I usually find that hardware-related error messages are somewhat clearer
in dmesg. Maybe that’s only me, though.
On Mon, 16 Dec 2013 00:26:01 +0000, sd read wrote:
> Hi Jim, I don’t know how to tweak the log settings as I don’t even know
> where to find dmesg. What I posted was the results of typing dmesg in a
> I looked through yast and googled this but was not able to figure out
> how I would change the log settings.
> Carlos, sorry I wasn’t clear in my initial post but what I pasted there
> is from /var/log/messages. It is what I believe what was last recorded
> before it hung.
Check in YaST to see if the magic sysrq keys are enabled - if they’re
not, enable them - then when it hangs, hit:
SysRq+S (Forces the kernel to sync the disks)
SysRq+U (Forces the kernel to remount the partitions read-only)

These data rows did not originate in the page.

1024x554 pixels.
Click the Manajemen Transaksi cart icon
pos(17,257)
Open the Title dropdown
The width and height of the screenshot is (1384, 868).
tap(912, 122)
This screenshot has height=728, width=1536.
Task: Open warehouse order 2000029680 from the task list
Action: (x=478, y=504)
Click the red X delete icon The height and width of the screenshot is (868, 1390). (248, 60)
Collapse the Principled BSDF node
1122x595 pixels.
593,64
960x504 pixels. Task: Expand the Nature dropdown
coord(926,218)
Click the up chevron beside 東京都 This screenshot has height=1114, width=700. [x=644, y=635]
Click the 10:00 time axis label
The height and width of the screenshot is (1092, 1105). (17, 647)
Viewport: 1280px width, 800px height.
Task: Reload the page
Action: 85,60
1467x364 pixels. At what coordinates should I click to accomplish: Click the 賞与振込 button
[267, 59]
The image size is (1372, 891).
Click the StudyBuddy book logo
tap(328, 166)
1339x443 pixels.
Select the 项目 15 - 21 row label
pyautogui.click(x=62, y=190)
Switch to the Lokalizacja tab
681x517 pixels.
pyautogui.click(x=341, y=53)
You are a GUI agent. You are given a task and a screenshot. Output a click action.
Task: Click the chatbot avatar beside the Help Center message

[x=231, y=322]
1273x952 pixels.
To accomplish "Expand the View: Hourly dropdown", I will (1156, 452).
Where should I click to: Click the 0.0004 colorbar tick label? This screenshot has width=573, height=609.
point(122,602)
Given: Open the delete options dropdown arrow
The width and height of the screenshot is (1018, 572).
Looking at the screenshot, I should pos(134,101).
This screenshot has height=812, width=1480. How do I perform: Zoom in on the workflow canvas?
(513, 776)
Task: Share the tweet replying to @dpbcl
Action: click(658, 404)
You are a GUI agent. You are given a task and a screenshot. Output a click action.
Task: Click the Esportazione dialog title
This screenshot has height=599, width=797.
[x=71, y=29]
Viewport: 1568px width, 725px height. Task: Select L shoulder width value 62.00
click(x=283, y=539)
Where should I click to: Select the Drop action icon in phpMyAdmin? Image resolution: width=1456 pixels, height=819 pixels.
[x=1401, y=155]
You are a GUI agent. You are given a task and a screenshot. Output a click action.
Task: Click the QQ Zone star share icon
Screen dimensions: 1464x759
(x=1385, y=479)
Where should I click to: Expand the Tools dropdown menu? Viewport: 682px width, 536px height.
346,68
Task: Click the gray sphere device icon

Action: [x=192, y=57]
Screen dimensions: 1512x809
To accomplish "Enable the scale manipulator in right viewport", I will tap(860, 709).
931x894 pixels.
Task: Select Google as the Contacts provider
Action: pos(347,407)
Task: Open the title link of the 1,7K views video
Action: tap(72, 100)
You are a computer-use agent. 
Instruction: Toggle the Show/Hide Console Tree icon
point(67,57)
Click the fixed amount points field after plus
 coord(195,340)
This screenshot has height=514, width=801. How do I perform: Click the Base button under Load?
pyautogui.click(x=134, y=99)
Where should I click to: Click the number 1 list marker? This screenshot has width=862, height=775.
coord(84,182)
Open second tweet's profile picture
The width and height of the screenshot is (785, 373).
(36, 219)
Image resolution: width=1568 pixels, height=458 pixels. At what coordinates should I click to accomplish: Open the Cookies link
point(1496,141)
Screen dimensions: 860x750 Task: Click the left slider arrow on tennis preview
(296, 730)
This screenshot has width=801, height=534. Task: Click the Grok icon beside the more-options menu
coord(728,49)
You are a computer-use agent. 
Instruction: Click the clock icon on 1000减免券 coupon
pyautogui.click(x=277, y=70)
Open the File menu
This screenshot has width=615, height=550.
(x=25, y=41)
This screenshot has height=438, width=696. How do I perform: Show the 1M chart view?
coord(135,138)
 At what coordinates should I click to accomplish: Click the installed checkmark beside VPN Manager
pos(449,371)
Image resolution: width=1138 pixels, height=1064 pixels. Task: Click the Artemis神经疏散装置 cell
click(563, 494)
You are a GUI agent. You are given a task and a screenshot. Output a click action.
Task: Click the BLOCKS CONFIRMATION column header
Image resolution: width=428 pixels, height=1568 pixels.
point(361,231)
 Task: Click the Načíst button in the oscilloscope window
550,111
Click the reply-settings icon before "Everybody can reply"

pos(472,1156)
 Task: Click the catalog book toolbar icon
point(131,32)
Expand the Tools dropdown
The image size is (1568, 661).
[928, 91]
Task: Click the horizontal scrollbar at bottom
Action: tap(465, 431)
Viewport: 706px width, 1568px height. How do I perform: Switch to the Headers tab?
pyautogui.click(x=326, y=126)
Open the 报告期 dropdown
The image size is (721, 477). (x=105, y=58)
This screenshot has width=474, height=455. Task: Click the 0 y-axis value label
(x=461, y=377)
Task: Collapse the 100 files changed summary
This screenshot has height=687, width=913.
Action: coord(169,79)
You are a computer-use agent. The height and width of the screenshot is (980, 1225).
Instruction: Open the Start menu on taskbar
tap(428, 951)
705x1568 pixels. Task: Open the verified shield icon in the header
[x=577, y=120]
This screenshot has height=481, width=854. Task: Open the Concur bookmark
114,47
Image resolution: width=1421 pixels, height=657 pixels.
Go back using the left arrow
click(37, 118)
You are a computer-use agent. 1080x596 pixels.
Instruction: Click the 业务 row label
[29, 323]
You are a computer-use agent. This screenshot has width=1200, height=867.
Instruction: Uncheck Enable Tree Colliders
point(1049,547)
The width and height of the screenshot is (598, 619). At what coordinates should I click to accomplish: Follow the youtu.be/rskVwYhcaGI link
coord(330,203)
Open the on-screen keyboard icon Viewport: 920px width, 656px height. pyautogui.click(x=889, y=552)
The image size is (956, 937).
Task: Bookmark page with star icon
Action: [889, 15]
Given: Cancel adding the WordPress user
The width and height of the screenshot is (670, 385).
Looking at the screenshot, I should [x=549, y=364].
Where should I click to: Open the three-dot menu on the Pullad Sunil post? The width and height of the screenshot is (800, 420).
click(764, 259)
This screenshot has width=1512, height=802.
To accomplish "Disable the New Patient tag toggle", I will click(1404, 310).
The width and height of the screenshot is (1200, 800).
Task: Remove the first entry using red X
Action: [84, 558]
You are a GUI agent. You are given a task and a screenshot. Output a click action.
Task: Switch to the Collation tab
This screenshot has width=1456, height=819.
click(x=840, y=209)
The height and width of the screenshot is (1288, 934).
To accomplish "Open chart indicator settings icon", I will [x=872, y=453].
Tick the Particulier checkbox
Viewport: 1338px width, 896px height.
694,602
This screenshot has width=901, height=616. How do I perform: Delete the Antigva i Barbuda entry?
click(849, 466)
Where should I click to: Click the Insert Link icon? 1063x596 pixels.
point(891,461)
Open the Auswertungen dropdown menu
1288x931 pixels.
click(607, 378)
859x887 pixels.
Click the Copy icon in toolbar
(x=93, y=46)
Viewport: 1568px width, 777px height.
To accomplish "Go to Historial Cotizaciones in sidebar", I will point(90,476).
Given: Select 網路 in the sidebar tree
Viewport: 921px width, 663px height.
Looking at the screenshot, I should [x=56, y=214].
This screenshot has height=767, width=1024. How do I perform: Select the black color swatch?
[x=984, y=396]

SysRq+B (causes the system to reboot)
That should get the last of what is in the logs flushed to disk, might
give us more to go on.
10.1 is a long ways out of support, so it’s going to be somewhat
difficult to point you precisely where you need to make those settings -
on 13.1, it’s at YaST -> Kernel Settings; there’s a checkbox to enable
the keys. You can also enable them from the terminal with:
I’m with Henk here. Software hasn’t changed in years, nor have config files, ergo conclusio: hardware failure. And, since the machine is old, only one conclusion: backup now that it’s still possible, replace.
Several years ago I got a call from an old customer who was ordering a replacement CPU fan. In the course of the conversation I heard him say: “I’m going to hate to have to power this machine down. It’s a Linux server that’s been running continuously since I installed it seven years ago, and it’s never even been rebooted. I wanted to see how long it could go, but now the fan’s so noisy it’ll fail soon if I don’t replace it.”